- Sekcja danych:
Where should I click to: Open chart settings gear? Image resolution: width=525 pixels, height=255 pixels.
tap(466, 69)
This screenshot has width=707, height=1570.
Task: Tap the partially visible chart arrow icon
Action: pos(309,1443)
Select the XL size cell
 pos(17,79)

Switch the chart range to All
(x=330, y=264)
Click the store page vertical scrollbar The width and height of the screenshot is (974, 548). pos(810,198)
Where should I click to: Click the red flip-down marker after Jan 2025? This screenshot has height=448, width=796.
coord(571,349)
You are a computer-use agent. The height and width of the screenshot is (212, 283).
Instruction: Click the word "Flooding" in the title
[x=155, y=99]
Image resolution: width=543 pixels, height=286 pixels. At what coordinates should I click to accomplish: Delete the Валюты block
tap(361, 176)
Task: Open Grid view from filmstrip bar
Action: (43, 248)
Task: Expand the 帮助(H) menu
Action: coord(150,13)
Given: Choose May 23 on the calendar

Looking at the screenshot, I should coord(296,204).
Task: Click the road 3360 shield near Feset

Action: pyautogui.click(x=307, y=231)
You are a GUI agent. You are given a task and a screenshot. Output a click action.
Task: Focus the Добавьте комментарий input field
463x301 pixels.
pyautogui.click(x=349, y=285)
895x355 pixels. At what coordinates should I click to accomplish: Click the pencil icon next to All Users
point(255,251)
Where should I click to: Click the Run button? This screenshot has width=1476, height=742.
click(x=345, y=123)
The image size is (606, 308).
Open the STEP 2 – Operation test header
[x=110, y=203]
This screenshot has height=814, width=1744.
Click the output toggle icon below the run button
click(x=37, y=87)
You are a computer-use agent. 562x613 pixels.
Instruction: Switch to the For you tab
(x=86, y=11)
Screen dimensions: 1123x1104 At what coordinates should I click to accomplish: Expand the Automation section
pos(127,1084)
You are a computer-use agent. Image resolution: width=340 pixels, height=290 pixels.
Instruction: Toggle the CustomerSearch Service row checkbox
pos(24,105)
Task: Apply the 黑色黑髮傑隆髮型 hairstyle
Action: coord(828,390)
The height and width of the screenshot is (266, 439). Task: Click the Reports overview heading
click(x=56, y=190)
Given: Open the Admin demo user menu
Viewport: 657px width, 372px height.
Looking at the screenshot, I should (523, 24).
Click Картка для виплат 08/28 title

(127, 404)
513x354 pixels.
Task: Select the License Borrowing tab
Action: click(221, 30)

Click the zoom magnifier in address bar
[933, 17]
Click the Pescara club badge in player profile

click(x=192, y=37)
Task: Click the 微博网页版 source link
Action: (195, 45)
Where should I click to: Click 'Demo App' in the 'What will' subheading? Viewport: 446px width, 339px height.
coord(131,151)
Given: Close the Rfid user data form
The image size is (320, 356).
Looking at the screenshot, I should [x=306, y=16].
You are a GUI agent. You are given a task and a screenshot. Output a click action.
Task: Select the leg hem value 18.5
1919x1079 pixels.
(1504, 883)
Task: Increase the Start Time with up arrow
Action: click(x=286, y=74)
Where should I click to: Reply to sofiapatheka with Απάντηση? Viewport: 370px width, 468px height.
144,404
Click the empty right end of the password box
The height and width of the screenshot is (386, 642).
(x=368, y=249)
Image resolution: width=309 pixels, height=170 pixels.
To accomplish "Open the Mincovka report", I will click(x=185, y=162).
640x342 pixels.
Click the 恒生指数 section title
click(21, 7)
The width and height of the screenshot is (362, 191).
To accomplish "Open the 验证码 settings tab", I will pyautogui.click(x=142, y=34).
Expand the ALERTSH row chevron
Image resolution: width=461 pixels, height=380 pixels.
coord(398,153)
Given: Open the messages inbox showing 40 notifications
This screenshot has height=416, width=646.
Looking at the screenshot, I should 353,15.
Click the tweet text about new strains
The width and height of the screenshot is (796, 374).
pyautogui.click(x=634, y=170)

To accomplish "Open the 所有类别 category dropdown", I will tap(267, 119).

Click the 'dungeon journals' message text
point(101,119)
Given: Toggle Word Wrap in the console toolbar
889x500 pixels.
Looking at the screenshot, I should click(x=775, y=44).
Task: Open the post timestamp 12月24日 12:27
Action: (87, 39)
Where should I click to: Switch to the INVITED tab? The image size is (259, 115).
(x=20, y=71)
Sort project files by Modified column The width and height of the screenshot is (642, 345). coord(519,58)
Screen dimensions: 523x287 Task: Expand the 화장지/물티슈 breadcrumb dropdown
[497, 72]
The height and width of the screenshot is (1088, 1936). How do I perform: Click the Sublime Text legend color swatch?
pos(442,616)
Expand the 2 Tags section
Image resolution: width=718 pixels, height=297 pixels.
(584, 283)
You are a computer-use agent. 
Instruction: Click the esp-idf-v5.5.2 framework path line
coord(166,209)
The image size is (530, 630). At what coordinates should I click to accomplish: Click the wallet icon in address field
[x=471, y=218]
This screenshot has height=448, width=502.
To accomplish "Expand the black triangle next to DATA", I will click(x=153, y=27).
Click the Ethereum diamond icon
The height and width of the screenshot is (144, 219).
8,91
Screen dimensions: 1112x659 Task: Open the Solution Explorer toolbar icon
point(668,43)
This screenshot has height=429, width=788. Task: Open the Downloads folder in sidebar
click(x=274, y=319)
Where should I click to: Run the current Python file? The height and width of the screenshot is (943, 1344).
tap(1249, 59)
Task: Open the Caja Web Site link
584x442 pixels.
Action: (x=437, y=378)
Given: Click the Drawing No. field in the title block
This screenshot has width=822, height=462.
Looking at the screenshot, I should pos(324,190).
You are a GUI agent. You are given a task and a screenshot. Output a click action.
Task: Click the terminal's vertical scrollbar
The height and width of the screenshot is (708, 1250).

- Co trzeba zrobić: Przedstaw wszystkie powyższe wiersze jako listę numerowaną, pomijając puste wiersze.

- Rozwiązanie zadania:
1. Where should I click to: Open chart settings gear? Image resolution: width=525 pixels, height=255 pixels.
2. tap(466, 69)
3. This screenshot has width=707, height=1570.
4. Task: Tap the partially visible chart arrow icon
5. Action: pos(309,1443)
6. Select the XL size cell
7.  pos(17,79)
8. Switch the chart range to All
9. (x=330, y=264)
10. Click the store page vertical scrollbar The width and height of the screenshot is (974, 548). pos(810,198)
11. Where should I click to: Click the red flip-down marker after Jan 2025? This screenshot has height=448, width=796.
12. coord(571,349)
13. You are a computer-use agent. The height and width of the screenshot is (212, 283).
14. Instruction: Click the word "Flooding" in the title
15. [x=155, y=99]
16. Image resolution: width=543 pixels, height=286 pixels. At what coordinates should I click to accomplish: Delete the Валюты block
17. tap(361, 176)
18. Task: Open Grid view from filmstrip bar
19. Action: (43, 248)
20. Task: Expand the 帮助(H) menu
21. Action: coord(150,13)
22. Given: Choose May 23 on the calendar
23. Looking at the screenshot, I should coord(296,204).
24. Task: Click the road 3360 shield near Feset
25. Action: pyautogui.click(x=307, y=231)
26. You are a GUI agent. You are given a task and a screenshot. Output a click action.
27. Task: Focus the Добавьте комментарий input field
28. 463x301 pixels.
29. pyautogui.click(x=349, y=285)
30. 895x355 pixels. At what coordinates should I click to accomplish: Click the pencil icon next to All Users
31. point(255,251)
32. Where should I click to: Click the Run button? This screenshot has width=1476, height=742.
33. click(x=345, y=123)
34. The image size is (606, 308).
35. Open the STEP 2 – Operation test header
36. [x=110, y=203]
37. This screenshot has height=814, width=1744.
38. Click the output toggle icon below the run button
39. click(x=37, y=87)
40. You are a computer-use agent. 562x613 pixels.
41. Instruction: Switch to the For you tab
42. (x=86, y=11)
43. Screen dimensions: 1123x1104 At what coordinates should I click to accomplish: Expand the Automation section
44. pos(127,1084)
45. You are a computer-use agent. Image resolution: width=340 pixels, height=290 pixels.
46. Instruction: Toggle the CustomerSearch Service row checkbox
47. pos(24,105)
48. Task: Apply the 黑色黑髮傑隆髮型 hairstyle
49. Action: coord(828,390)
50. The height and width of the screenshot is (266, 439). Task: Click the Reports overview heading
51. click(x=56, y=190)
52. Given: Open the Admin demo user menu
53. Viewport: 657px width, 372px height.
54. Looking at the screenshot, I should (523, 24).
55. Click Картка для виплат 08/28 title
56. (127, 404)
57. 513x354 pixels.
58. Task: Select the License Borrowing tab
59. Action: click(221, 30)
60. Click the zoom magnifier in address bar
61. [933, 17]
62. Click the Pescara club badge in player profile
63. click(x=192, y=37)
64. Task: Click the 微博网页版 source link
65. Action: (195, 45)
66. Where should I click to: Click 'Demo App' in the 'What will' subheading? Viewport: 446px width, 339px height.
67. coord(131,151)
68. Given: Close the Rfid user data form
69. The image size is (320, 356).
70. Looking at the screenshot, I should [x=306, y=16].
71. You are a GUI agent. You are given a task and a screenshot. Output a click action.
72. Task: Select the leg hem value 18.5
73. 1919x1079 pixels.
74. (1504, 883)
75. Task: Increase the Start Time with up arrow
76. Action: click(x=286, y=74)
77. Where should I click to: Reply to sofiapatheka with Απάντηση? Viewport: 370px width, 468px height.
78. 144,404
79. Click the empty right end of the password box
80. The height and width of the screenshot is (386, 642).
81. (x=368, y=249)
82. Image resolution: width=309 pixels, height=170 pixels.
83. To accomplish "Open the Mincovka report", I will click(x=185, y=162).
84. 640x342 pixels.
85. Click the 恒生指数 section title
86. click(21, 7)
87. The width and height of the screenshot is (362, 191).
88. To accomplish "Open the 验证码 settings tab", I will pyautogui.click(x=142, y=34).
89. Expand the ALERTSH row chevron
90. Image resolution: width=461 pixels, height=380 pixels.
91. coord(398,153)
92. Given: Open the messages inbox showing 40 notifications
93. This screenshot has height=416, width=646.
94. Looking at the screenshot, I should 353,15.
95. Click the tweet text about new strains
96. The width and height of the screenshot is (796, 374).
97. pyautogui.click(x=634, y=170)
98. To accomplish "Open the 所有类别 category dropdown", I will tap(267, 119).
99. Click the 'dungeon journals' message text
100. point(101,119)
101. Given: Toggle Word Wrap in the console toolbar
102. 889x500 pixels.
103. Looking at the screenshot, I should click(x=775, y=44).
104. Task: Open the post timestamp 12月24日 12:27
105. Action: (87, 39)
106. Where should I click to: Switch to the INVITED tab? The image size is (259, 115).
107. (x=20, y=71)
108. Sort project files by Modified column The width and height of the screenshot is (642, 345). coord(519,58)
109. Screen dimensions: 523x287 Task: Expand the 화장지/물티슈 breadcrumb dropdown
110. [497, 72]
111. The height and width of the screenshot is (1088, 1936). How do I perform: Click the Sublime Text legend color swatch?
112. pos(442,616)
113. Expand the 2 Tags section
114. Image resolution: width=718 pixels, height=297 pixels.
115. (584, 283)
116. You are a computer-use agent. 
117. Instruction: Click the esp-idf-v5.5.2 framework path line
118. coord(166,209)
119. The image size is (530, 630). At what coordinates should I click to accomplish: Click the wallet icon in address field
120. [x=471, y=218]
121. This screenshot has height=448, width=502.
122. To accomplish "Expand the black triangle next to DATA", I will click(x=153, y=27).
123. Click the Ethereum diamond icon
124. The height and width of the screenshot is (144, 219).
125. 8,91
126. Screen dimensions: 1112x659 Task: Open the Solution Explorer toolbar icon
127. point(668,43)
128. This screenshot has height=429, width=788. Task: Open the Downloads folder in sidebar
129. click(x=274, y=319)
130. Where should I click to: Run the current Python file? The height and width of the screenshot is (943, 1344).
131. tap(1249, 59)
132. Task: Open the Caja Web Site link
133. 584x442 pixels.
134. Action: (x=437, y=378)
135. Given: Click the Drawing No. field in the title block
136. This screenshot has width=822, height=462.
137. Looking at the screenshot, I should pos(324,190).
138. You are a GUI agent. You are given a task and a screenshot. Output a click action.
139. Task: Click the terminal's vertical scrollbar
140. The height and width of the screenshot is (708, 1250).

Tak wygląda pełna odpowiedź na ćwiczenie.